Brasília, capital city of Brazil since April 21st 1960. It’s a completly newly-built city, and it was supposed to symbolize the renewal of Brazil that president Kubitschek wanted. He promised 50 years of progress in only 5 years, and the large scale works he launched, helped the economical development of Brazil. But it also lead the country to bankrupcy, which will utimately lead the country to one of its darkest period in history. We visited this museum-like city at a very fast pace between 10am and 5pm on March 15th 2012, as a short stop on our way to the West.

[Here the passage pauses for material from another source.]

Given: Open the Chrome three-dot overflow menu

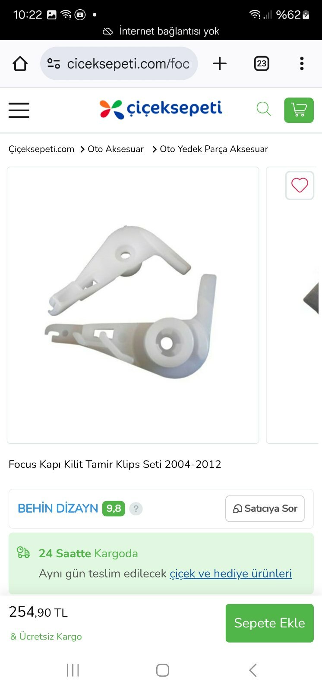Looking at the screenshot, I should [x=302, y=63].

We left Lençóis under a shiny sun, at 2pm instead of 1:15pm, after having drunk a nice fresh fruit juice. Our first destination is Seabra, a top on the Salvador – Goíana bus line. It took us an hour and a half, and we didn’t really care about being late at the bus terminal, as we had another hour and a quarter until the next bus to Brasília. Moreover, the bus would also be late and came at 5:15 pm instead of 4pm. We really regretted the Argentine punctuality.
It’s freezing cold in the Brazilian buses, especially at night. It’s all the more frustrating that you see the exterior temperatures rising 30°C, while you suffer under the 18°C breeze of the AC. We didn’t sleep well that night, but it would be enough for our day trek in Brasília. We arrived late, two hours late.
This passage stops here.